___ EXCERPTED RECORDS
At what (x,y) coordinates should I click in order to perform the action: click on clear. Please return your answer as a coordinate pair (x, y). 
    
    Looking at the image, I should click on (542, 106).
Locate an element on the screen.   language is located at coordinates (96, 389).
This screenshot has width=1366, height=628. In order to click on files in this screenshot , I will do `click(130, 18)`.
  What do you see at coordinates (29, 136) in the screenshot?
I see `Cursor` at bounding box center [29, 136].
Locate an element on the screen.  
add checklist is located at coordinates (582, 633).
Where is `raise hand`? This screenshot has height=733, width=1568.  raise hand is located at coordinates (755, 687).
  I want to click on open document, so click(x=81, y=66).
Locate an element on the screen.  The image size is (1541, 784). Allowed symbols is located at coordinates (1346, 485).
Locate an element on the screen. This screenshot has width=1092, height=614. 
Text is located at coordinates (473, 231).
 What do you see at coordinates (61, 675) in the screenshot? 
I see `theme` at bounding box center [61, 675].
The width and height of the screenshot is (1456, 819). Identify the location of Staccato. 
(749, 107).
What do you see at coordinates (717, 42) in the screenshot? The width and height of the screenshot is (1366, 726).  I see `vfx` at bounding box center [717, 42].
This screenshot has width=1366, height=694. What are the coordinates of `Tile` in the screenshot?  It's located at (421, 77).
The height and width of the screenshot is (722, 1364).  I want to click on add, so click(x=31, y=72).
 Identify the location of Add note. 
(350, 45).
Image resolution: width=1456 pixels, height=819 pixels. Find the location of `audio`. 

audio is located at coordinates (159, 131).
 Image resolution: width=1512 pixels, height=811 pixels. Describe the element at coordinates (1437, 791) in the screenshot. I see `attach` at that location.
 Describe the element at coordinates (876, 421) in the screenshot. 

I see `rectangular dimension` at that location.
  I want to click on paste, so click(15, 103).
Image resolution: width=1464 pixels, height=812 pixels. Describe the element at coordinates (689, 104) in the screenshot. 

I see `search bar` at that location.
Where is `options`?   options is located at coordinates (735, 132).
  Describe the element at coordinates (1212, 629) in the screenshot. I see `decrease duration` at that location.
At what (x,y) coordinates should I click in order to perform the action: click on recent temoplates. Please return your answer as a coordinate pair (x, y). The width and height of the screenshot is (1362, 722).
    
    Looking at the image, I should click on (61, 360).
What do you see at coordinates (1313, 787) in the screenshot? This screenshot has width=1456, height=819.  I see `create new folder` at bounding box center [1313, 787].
______
:: GOAL ::
Report every line of the listing above that contains the word "Identify", treating uppercase and lowercase letters as different.

:: RESULT ::
The width and height of the screenshot is (1456, 819). Identify the location of Staccato. 
 Identify the location of Add note. 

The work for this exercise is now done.